**Problem to work on:** Convert the rows, from the line containing "I will point(157,499)." through the end of the rows below, into a JSON list of strings with one string per line and no blank lines.

**Supplied records:**

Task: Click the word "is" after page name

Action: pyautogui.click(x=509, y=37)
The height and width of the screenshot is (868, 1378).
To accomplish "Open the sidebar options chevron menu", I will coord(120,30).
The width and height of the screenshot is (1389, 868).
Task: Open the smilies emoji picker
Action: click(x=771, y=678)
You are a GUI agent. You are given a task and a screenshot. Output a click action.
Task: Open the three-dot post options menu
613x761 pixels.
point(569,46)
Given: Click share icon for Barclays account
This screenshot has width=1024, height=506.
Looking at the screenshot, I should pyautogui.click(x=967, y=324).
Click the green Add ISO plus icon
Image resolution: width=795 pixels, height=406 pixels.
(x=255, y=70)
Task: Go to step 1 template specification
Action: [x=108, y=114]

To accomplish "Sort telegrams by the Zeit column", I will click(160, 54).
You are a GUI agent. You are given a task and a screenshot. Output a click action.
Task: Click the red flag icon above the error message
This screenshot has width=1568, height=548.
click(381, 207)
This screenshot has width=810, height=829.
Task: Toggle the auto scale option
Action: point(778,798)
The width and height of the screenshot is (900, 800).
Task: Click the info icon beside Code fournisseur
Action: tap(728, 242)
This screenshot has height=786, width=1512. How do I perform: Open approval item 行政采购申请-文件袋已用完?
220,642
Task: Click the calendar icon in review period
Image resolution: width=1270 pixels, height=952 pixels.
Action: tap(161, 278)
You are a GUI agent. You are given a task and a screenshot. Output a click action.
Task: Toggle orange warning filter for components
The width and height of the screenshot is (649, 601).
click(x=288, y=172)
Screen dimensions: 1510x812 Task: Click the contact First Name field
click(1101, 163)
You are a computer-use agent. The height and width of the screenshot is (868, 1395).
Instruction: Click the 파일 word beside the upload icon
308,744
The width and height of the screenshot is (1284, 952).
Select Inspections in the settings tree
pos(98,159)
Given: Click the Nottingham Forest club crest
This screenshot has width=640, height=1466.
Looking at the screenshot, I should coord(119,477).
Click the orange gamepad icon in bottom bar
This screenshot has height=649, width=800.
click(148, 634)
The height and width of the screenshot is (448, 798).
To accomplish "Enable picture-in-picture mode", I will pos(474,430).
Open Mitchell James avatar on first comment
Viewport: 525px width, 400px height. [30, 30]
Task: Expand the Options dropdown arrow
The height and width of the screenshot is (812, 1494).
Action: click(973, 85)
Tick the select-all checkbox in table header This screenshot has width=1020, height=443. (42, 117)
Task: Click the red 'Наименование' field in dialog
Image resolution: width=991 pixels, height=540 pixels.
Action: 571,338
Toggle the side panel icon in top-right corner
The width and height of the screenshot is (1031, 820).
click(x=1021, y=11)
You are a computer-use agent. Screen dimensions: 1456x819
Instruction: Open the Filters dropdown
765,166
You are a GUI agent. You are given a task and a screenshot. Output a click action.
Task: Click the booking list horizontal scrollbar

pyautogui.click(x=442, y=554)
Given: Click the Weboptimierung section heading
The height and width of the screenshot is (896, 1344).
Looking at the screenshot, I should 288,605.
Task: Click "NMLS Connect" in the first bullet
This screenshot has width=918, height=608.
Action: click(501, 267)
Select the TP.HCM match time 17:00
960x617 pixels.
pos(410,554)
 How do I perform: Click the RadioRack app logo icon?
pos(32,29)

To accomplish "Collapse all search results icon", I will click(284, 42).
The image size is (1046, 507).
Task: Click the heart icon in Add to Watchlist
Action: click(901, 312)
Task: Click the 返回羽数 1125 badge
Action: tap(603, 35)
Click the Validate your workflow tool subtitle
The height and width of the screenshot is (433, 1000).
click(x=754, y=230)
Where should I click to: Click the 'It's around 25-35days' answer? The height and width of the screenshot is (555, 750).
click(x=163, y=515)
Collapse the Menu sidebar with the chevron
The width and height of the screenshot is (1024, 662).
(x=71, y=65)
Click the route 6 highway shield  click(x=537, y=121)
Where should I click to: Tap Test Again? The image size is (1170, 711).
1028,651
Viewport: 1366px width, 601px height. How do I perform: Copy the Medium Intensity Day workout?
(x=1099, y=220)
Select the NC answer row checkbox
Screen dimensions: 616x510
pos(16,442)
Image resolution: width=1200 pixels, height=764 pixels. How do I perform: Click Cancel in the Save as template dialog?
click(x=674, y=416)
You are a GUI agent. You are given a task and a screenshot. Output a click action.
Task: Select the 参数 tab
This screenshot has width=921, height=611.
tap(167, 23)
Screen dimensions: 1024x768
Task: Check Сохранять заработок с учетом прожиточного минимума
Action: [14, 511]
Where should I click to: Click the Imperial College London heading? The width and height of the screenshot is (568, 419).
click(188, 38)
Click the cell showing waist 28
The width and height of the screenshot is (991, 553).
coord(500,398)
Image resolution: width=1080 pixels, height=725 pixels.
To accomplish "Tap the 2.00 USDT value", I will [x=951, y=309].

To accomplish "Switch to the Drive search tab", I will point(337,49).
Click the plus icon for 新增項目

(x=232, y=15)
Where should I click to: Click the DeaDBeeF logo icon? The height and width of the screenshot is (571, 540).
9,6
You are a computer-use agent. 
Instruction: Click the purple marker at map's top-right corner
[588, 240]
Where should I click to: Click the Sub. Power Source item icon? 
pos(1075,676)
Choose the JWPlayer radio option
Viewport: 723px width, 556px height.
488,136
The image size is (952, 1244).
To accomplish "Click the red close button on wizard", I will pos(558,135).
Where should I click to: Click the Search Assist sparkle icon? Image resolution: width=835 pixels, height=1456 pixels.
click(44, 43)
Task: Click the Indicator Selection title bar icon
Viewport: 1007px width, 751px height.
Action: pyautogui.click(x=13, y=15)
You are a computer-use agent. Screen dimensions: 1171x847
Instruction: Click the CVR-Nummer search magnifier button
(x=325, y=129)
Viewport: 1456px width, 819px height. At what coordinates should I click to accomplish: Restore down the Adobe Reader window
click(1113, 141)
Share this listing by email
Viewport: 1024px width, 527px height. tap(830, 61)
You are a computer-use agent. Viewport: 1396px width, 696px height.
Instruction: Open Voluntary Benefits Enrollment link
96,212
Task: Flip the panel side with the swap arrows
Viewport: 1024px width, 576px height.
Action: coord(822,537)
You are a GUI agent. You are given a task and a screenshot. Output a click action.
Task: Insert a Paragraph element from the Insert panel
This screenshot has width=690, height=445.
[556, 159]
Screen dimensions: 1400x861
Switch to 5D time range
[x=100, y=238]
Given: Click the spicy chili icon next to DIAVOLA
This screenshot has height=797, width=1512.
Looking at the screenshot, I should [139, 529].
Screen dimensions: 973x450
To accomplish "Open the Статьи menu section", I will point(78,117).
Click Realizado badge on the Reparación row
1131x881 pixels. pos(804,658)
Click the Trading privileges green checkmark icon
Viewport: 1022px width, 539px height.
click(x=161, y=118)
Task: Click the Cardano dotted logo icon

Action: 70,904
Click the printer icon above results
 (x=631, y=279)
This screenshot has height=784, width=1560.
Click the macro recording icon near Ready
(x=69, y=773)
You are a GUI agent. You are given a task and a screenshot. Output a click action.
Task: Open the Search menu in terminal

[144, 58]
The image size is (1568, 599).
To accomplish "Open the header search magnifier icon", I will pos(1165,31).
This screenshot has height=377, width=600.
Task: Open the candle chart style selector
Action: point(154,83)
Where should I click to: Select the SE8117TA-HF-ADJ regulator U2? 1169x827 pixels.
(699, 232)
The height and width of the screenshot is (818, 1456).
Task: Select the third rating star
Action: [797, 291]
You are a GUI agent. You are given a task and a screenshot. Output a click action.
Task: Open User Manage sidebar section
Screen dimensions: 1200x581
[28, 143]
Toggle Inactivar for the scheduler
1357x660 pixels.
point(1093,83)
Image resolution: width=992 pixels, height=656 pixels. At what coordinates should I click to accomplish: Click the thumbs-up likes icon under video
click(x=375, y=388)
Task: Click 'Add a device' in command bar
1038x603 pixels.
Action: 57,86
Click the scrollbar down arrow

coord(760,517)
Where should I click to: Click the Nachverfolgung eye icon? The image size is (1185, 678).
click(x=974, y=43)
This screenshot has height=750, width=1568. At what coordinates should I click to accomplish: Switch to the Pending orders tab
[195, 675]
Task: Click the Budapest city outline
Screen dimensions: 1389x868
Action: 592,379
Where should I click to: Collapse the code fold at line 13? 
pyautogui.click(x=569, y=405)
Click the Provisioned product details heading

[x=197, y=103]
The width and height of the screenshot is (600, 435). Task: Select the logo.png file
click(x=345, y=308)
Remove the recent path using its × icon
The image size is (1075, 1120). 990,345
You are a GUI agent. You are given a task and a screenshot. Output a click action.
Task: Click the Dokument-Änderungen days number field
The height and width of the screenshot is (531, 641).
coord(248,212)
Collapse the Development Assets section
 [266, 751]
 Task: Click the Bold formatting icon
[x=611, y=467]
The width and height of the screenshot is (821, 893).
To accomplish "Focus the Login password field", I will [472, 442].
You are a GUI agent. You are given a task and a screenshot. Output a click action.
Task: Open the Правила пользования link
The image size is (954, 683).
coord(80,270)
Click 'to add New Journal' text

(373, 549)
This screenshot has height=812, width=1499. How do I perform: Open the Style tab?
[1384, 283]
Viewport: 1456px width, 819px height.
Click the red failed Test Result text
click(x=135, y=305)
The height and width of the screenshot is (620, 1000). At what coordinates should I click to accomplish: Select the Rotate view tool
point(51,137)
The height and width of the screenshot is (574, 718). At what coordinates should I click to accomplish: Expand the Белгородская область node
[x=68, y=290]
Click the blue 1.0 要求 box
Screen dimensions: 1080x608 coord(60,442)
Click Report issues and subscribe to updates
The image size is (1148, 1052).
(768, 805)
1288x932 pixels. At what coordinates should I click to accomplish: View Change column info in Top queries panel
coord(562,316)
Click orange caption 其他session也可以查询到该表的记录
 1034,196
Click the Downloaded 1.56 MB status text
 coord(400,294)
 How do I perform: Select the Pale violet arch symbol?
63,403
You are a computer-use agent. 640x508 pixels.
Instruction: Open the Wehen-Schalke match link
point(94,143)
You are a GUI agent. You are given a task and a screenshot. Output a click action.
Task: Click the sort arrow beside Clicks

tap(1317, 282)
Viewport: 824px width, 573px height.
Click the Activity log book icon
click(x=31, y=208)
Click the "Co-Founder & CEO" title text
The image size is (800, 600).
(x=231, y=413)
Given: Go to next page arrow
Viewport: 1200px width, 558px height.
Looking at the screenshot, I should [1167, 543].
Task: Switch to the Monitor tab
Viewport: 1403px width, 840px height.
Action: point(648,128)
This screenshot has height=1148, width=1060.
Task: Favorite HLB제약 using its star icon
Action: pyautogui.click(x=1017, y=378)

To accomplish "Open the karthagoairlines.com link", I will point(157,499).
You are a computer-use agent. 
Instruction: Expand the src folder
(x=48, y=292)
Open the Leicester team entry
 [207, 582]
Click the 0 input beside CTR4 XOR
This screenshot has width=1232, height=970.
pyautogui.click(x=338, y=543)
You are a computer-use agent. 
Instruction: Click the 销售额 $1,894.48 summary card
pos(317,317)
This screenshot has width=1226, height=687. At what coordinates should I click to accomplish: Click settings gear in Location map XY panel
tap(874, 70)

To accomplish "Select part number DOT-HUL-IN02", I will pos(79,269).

**Answer to this problem:**
[
  "To accomplish \"Open the karthagoairlines.com link\", I will point(157,499).",
  "You are a computer-use agent. ",
  "Instruction: Expand the src folder",
  "(x=48, y=292)",
  "Open the Leicester team entry",
  " [207, 582]",
  "Click the 0 input beside CTR4 XOR",
  "This screenshot has width=1232, height=970.",
  "pyautogui.click(x=338, y=543)",
  "You are a computer-use agent. ",
  "Instruction: Click the 销售额 $1,894.48 summary card",
  "pos(317,317)",
  "This screenshot has width=1226, height=687. At what coordinates should I click to accomplish: Click settings gear in Location map XY panel",
  "tap(874, 70)",
  "To accomplish \"Select part number DOT-HUL-IN02\", I will pos(79,269)."
]